[[ Records to use, beginning ]]

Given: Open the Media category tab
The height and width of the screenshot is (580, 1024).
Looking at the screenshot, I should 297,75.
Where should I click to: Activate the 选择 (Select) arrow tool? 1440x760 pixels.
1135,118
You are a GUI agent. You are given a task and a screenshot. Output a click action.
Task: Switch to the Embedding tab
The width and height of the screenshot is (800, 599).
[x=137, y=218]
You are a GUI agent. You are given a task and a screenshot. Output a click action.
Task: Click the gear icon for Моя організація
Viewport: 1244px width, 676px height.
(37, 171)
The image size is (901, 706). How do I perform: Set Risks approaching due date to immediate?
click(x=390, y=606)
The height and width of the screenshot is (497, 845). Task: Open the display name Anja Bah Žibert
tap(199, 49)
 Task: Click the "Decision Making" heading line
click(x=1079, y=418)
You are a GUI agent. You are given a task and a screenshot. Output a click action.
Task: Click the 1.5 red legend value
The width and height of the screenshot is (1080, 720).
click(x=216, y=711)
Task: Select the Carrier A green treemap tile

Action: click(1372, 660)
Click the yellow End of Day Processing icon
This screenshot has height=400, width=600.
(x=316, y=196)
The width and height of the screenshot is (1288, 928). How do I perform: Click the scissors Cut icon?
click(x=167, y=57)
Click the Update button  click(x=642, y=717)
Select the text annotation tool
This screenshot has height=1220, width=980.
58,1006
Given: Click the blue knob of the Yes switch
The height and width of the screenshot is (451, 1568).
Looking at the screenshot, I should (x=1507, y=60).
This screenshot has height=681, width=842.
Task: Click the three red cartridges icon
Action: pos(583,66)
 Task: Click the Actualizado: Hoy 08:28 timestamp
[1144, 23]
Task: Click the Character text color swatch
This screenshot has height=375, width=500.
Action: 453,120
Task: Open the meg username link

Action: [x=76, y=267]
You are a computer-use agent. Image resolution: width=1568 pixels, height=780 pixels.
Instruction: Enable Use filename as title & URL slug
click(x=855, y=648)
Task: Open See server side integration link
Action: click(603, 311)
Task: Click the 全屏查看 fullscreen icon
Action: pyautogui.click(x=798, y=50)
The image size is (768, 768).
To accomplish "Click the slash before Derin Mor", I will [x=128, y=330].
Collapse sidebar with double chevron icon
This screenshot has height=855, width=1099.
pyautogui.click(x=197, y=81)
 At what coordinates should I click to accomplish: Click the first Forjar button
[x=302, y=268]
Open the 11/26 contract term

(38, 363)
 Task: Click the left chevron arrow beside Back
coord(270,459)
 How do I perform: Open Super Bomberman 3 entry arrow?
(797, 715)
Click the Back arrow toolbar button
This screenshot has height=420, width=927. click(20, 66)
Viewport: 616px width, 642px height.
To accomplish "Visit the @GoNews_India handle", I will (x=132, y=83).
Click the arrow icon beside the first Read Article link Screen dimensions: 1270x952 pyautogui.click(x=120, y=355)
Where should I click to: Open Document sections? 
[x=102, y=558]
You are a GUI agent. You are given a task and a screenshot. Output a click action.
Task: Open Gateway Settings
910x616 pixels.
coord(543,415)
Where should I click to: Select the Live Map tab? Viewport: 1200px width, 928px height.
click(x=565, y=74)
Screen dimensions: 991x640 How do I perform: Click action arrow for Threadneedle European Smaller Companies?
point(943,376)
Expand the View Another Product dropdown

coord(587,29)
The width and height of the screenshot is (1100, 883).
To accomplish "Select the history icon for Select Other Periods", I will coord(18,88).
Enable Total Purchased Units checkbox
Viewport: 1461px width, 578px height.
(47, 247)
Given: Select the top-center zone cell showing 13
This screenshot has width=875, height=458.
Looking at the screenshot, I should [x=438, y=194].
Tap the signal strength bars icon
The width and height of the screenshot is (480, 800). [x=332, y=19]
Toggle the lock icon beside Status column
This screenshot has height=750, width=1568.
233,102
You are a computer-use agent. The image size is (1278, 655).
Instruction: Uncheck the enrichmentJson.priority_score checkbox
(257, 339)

[[ Records to use, end ]]

__Instructions to follow__
Using the listing above, work out the number of lines that include "text". The reply is that number alone.

__Your response__
2